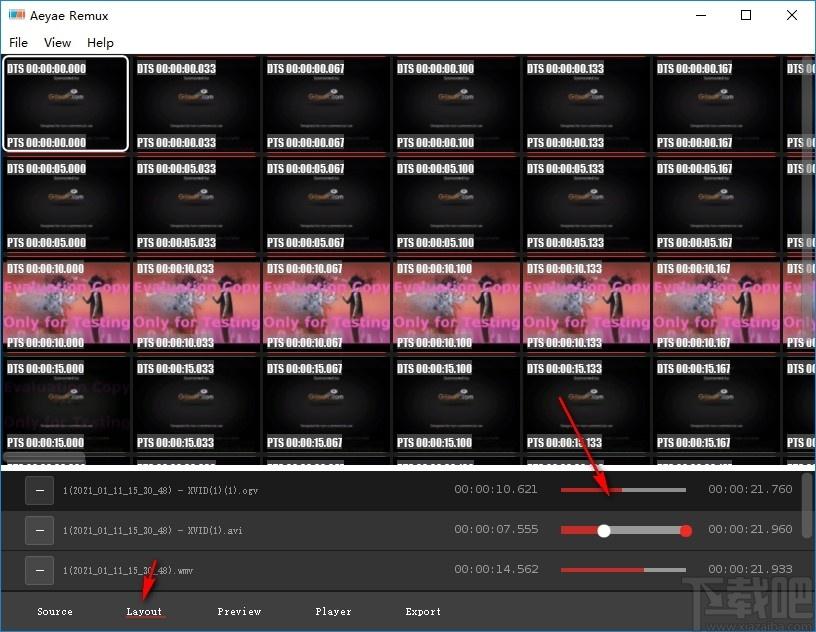816x632 pixels.
Task: Click the ogv file progress bar
Action: (623, 490)
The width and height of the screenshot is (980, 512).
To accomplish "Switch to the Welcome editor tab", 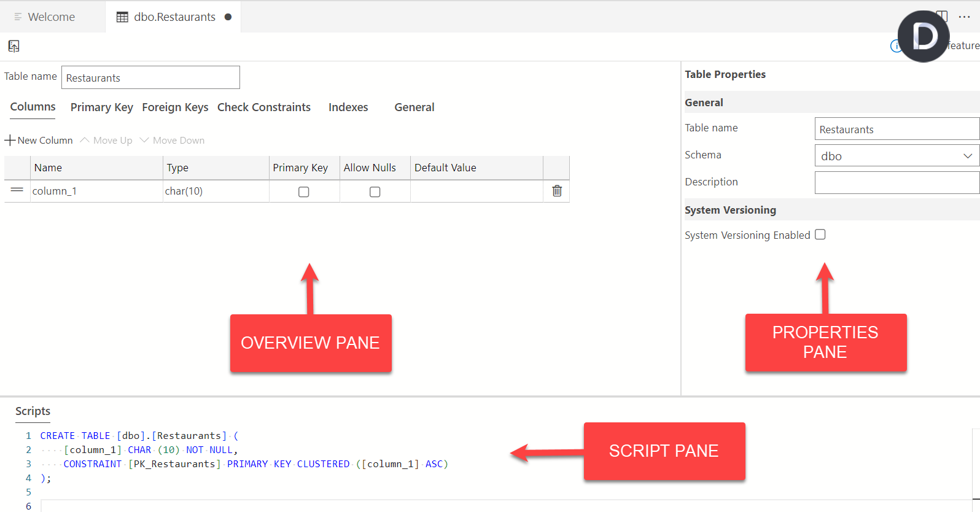I will (x=52, y=17).
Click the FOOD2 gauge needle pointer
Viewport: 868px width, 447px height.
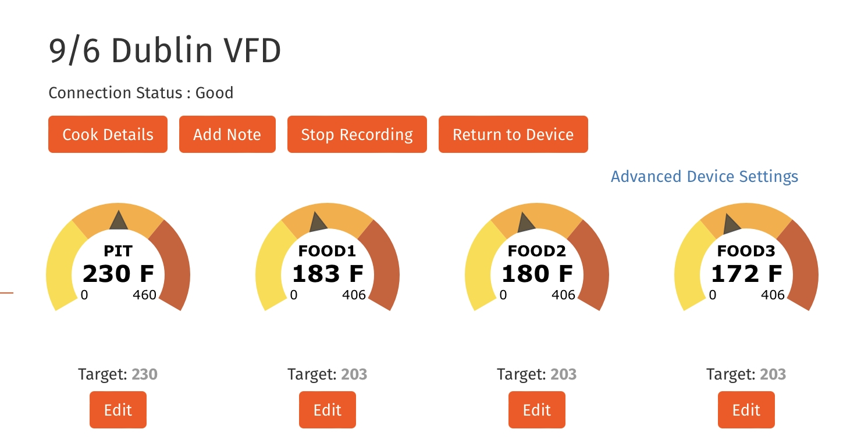click(527, 223)
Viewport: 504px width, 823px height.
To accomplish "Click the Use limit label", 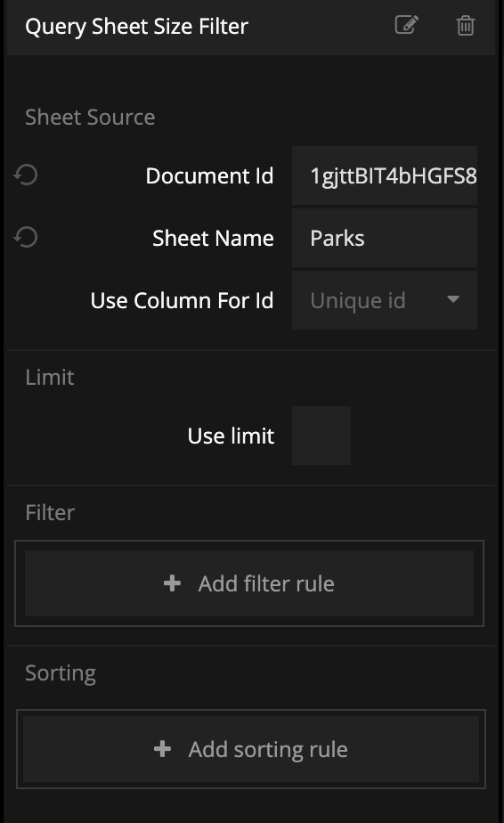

· · ·

The answer must consist solely of the lines from the one with "Viewport: 868px width, 447px height." through the final line of the data, each reproduced exactly and with pictures omitted.

Viewport: 868px width, 447px height.
click(527, 223)
Viewport: 504px width, 823px height.
To accomplish "Click the Use limit label", 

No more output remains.